PROBLEMS TO WORK ON:
A: In the logo thread, what does Avder say the new logo looks like?
B: Please reproduce the logo thread from "## ATARI (May" up to and including "(May 17, 2010)".

# What you guys think of the updated logo...



## Sim-X (Sep 24, 2009)

Looks like this went live today - http://www.directv.com/










I think it's a nice updated 2010 look although not sure about the new font.


----------



## BKC (Dec 12, 2007)

I would much rather have upgraded audio.


----------



## betterdan (May 23, 2007)

I'm with BKC, screw the silly logo and how about getting the audio drop outs fixed. That would be something new and improved for 2010.


----------



## boba (May 23, 2003)

I wonder how much money was wasted on something that wasn't broken, how about an answer Mr. under cover boss?


----------



## dpeters11 (May 30, 2007)

Looks more "3D-ish", which is one of their new focuses until the fad goes away.


----------



## Hutchinshouse (Sep 28, 2006)

I like it a lot. Seems more 2010 than the other version.


----------



## Avder (Feb 6, 2010)

Looks like two pieces of transparent blue plastic on a white background.

Fits in with the latest classes of logos, but theres more important stuff to worry about. I guess the ad department needed to feel like it was doing something.


----------



## kiknwing (Jun 24, 2009)

Well I guess its one step closer to a updated gui. I can see it now, dark blue for the main color. Wasn't the guild a dark blue a while back?


----------



## Doug Brott (Jul 12, 2006)

betterdan said:


> I'm with BKC, screw the silly logo and how about getting the audio drop outs fixed. That would be something new and improved for 2010.





boba said:


> I wonder how much money was wasted on something that wasn't broken, how about an answer Mr. under cover boss?


yeah because putting the Marketing guys on the audio drop outs would be a much better use of money.


----------



## trainman (Jan 9, 2008)

Doug Brott said:


> yeah because putting the Marketing guys on the audio drop outs would be a much better use of money.


"How can we put a positive spin on the audio dropout problem?"

"People complain about the volume of commercials -- we can advertise that we have the lowest average commercial volume level of all the major TV providers."

"Excellent! That's lunch, people."


----------



## smiddy (Apr 5, 2006)

The logo looks interesting...maybe you're right *dpeters11* it may be 3D.

I like the entire website though, they have done a good job keeping it fresh.


----------



## anleva (Nov 14, 2007)

I would have preferred a logo like this. Gap isn't using it anymore so maybe DirecTV can. :lol:


----------



## Doug Brott (Jul 12, 2006)

trainman said:


> "How can we put a positive spin on the audio dropout problem?"


Marketing 101 .. if it's not a positive .. don't talk about it.


----------



## celticpride (Sep 6, 2006)

I like the new logo,it gets your attention and looks better than the old one.


----------



## pfp (Apr 28, 2009)

BKC said:


> I would much rather have upgraded audio.


I'd rather an updated GUI (HD)


----------



## ATARI (May 10, 2007)

Thumbs up to the graphic, thumbs down to the font.

Now where's my HD GUI?

And get off my lawn!!


----------



## MysteryMan (May 17, 2010)

Sim-X said:


> Looks like this went live today - http://www.directv.com/
> 
> 
> 
> ...

Records from a collection:
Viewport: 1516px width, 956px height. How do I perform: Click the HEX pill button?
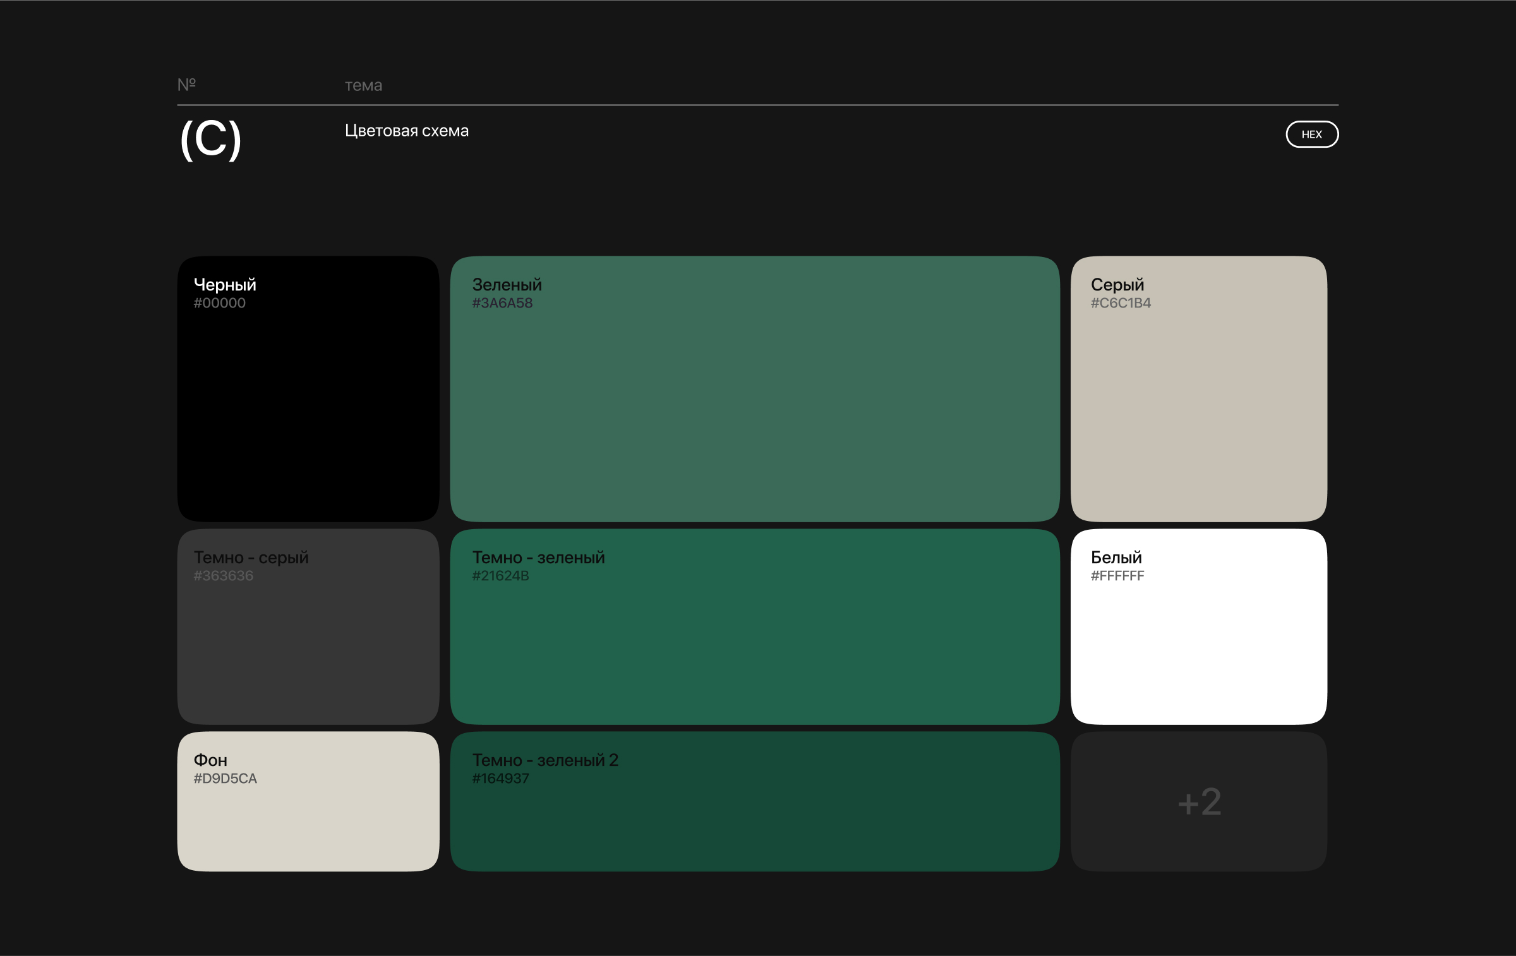tap(1311, 134)
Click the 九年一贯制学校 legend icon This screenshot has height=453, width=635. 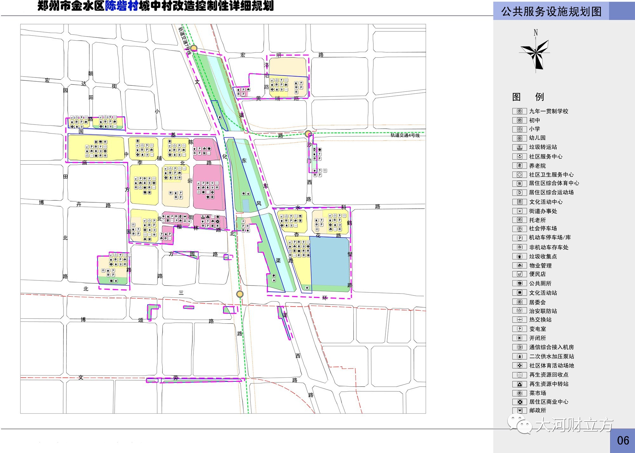(519, 111)
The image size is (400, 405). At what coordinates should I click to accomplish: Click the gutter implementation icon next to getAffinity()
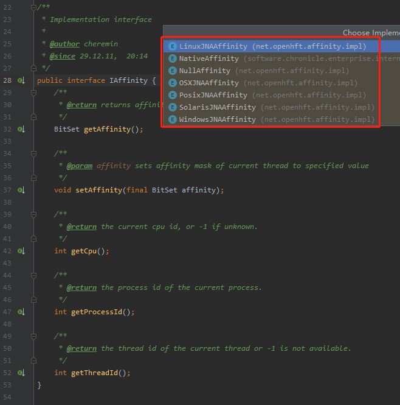tap(21, 129)
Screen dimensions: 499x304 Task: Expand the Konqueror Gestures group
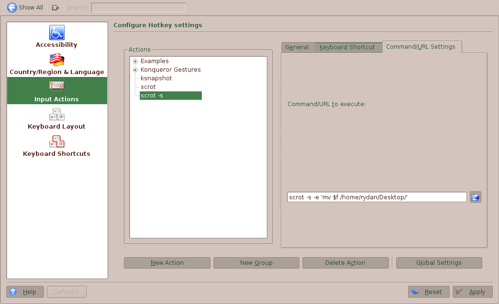coord(135,70)
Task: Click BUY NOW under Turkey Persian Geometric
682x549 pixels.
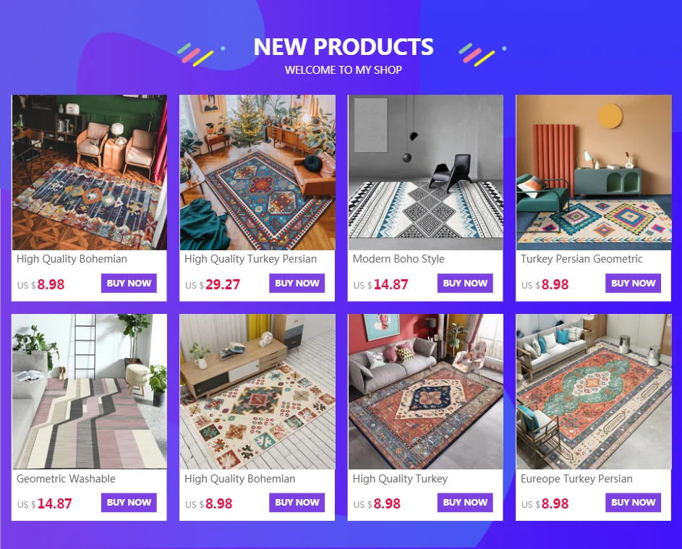Action: pos(633,284)
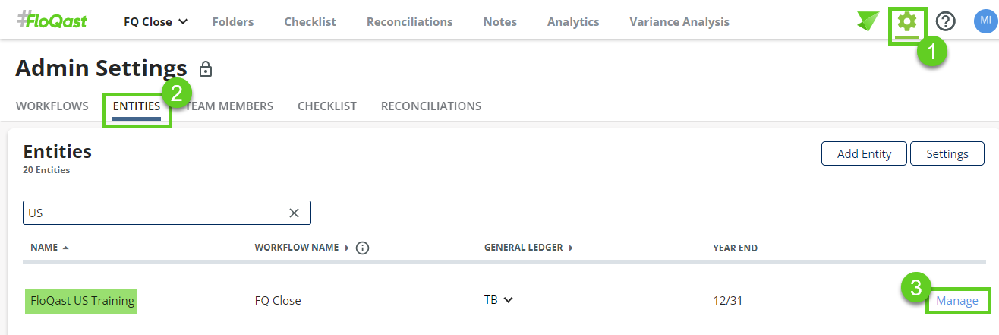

SOLUTION SET:
A: Two pieces of transparent blue plastic on a white background.

B:
## ATARI (May 10, 2007)

Thumbs up to the graphic, thumbs down to the font.

Now where's my HD GUI?

And get off my lawn!!


----------



## MysteryMan (May 17, 2010)